▶ Task goal: List every road or street named in the passage about the expressway tree, in the order each first appears.

▶ Document segment:

North Sydney and the Expressway Tree

With the festive season over, decorations have almost disappeared from shop windows and front gardens. Suburban frontyard light displays have been packed away, and the dry, dead remains of Christmas trees protrude from green waste bins. The decorations that are still up seem stubborn or stale, behind the times, which have churned on into an already stressful new year.

Driving through North Sydney, I’m not yet thinking about Christmas decorations or anything much except making sure I’m in the right lane for the Arthur Street turnoff. Berry Street splits in two like ram’s horns, left to go north, right to the bridge. Choose wisely, for the Warringah Expressway awaits below. There’s an intensity to this intersection, perched as it is at the edge of the North Sydney high-rises. Here the view opens up towards the sky and the harbour and the far shore of the eastern suburbs. Below is fifteen lanes of surging motorway traffic although this is, from this high vantage point, out of sight.    

(The Warringah Expressway, quite some time ago: see the film that documents its construction for details of its construction and scenes of mass demolition and earthworks accompanied by a chirpy orchestral soundtrack.)

I turn into the lane closest to the edge, which is hemmed in by a barrier and a railing. Beside the lane is a narrow strip of concrete, which runs the length of the road. Something glittery catches my eye. A short way along the roadside, from a crack in the concrete, against the odds, a tree is growing. It is a casuarina tree, about two metres high, roughly the shape and size of a Christmas tree. Evidently someone had noticed this, as its lower branches had been decorated with glittery plastic ribbons. What a tenacious little tree, there amid the concrete and the traffic, thriving where no tree is meant to grow.

I might have noticed the tree and keep going on my way, but instead I change lanes and travel back around the block. I park the car in a laneway between two rows of office buildings, where the mood is concrete, security cameras, and garage doors with ads for Magic Button (featuring the cheerful mascot of a magician figure in a tuxedo with a button for a head, pressing down on the top of it to release a shower of sparks).

No one much is around, a combination of it being the first week of the year and the recent huge upsurge in Covid infections. This means there’s less traffic, too, which is helpful as I dash across the road, to the siding just before the strip of pavement with the tree. Here it’s wide enough to stand to take a photo, though I feel conspicuous as the cars go past. Like the tree, here by the precipice of the motorway, I stand in an unlikely place. For a moment I take in the view of the lanes of traffic below and then the harbour, before dashing back across to safety.

Later, I look up the slices of time captured by Google Street View to follow the tree’s growth. It’s not there in November 2017, but then by the next image, October 2018, it’s a small, sturdy sapling. By November 2019 it’s up above the railing. I watch it get taller over 2020, then 2021, until the last capture in May, in which it looks much like it does now in its decorated form. I think of it growing these last four years, nourished by the sunlight and the rain, as the skies filled with bushfire smoke for months, and then the traffic dwindled as the city went through lockdowns. Maybe it was during lockdown that the person who decorated it had noticed it, in that time when local details were our comfort.

(Stored data entries)
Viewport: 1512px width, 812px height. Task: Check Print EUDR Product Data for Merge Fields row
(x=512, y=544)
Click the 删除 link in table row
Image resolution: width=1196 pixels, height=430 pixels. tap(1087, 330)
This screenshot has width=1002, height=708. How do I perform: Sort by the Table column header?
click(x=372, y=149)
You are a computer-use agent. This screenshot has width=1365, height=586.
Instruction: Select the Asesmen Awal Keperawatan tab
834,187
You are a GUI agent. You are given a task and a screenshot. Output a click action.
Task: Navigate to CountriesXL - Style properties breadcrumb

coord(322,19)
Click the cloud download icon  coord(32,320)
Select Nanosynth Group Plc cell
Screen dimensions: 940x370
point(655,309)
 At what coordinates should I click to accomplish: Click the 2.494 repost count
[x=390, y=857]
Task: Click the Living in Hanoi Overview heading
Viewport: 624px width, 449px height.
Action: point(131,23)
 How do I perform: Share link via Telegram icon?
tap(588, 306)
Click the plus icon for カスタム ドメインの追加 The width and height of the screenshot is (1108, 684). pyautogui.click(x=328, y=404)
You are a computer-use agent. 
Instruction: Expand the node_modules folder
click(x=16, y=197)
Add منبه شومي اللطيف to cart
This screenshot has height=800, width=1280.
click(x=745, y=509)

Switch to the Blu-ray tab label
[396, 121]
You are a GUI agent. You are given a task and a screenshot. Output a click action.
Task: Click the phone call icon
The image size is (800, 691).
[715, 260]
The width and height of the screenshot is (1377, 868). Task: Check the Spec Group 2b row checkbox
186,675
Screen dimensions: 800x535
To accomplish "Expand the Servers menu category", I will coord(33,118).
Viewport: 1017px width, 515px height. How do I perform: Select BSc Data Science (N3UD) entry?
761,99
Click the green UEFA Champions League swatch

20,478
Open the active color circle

▶ Output of the task:
Arthur Street
Berry Street
Warringah Expressway